Bristol looks set to become the first city in the UK to ban diesel vehicles.

Citing a “moral, ecological and legal duty”, mayor Marvin Rees has approved plans to stop diesel vehicles from entering the city centre.

The proposal could see all such privately owned vehicles barred from entering the proposed clean air zone every day between 7am and 3pm.

The plans are set to come into force by March 2021, but the thousand-page report must first be sent to the Department for Transport and Defra before a full consultation with locals in 2020.

“We have a moral, we have an ecological and we have a legal duty to clean up the air we breathe,” Mr Rees, the city’s Labour mayor since 2016, told a council cabinet meeting on Tuesday.

The council has considered imposing a £60 penalty for motorists who break the ban but said the size of the fine is yet to be finalised.

A car scrappage scheme has also been proposed in a bid to encourage road users to switch to less harmful alternatives.

Under the “hybrid” plans there would also be a wider clean air zone, where non-compliant commercial vehicles such as buses, taxis, and heavy goods vehicles would still be charged a fee to enter.
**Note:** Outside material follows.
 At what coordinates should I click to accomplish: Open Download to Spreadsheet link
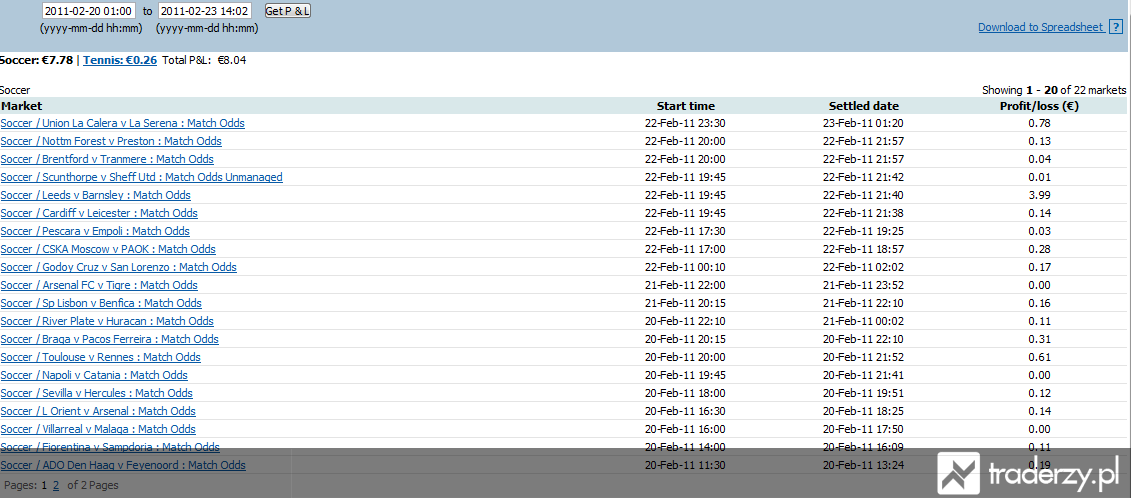click(x=1041, y=27)
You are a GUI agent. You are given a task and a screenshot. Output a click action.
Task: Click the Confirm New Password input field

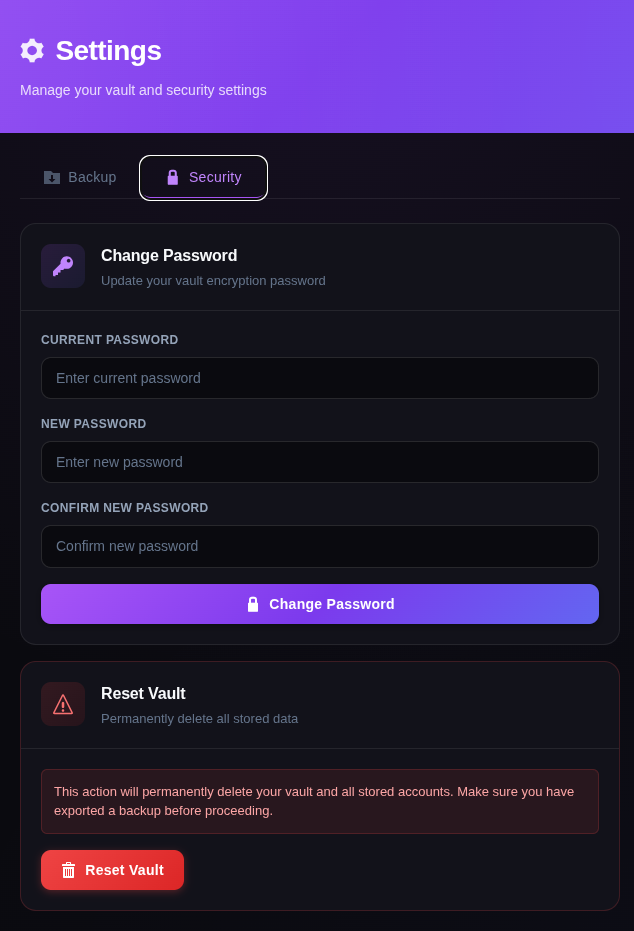tap(319, 546)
The hybrid approach would reduce the number of lower income households directly affected by the measures, and allow the city to meet the government’s test for improved air quality by 2025, the proposals claim.
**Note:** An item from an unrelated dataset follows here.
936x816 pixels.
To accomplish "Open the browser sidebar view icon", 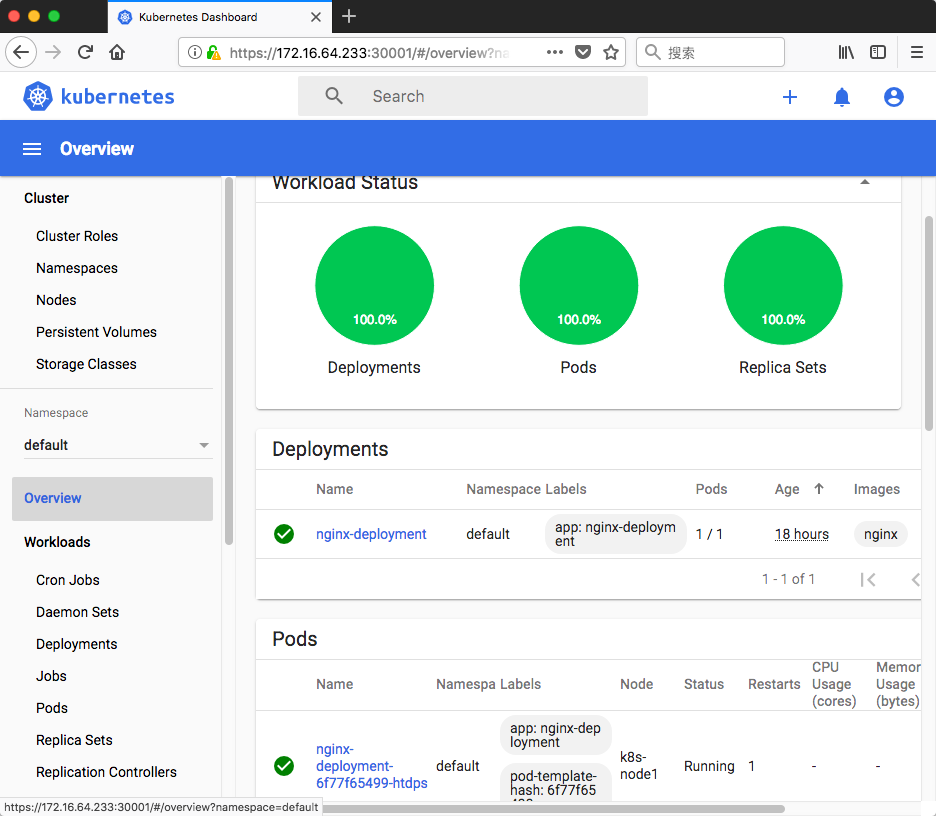I will click(x=878, y=52).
In 2018, the government lost a legal battle over its plans to reduce nitrogen dioxide levels and was ordered by the High Court to bring air pollution levels into accordance with legal limits as soon as possible.

Bristol is one of several cities in the UK with illegal levels of nitrogen oxide, produced mostly by diesel vehicles. The city’s mayor said the council was planning a wider consultation to help reduce disruption.

“A city is like a big Rubik’s Cube – you move one thing, other things come out of kilter,” Mr Rees said. ”That’s why we take the time to think about it and begin to take action.”

Concerns were raised by Conservative councillors Geoff Gollop and Claire Hiscott, who said access to Bristol Royal Infirmary and other hospitals inside the zone could be affected.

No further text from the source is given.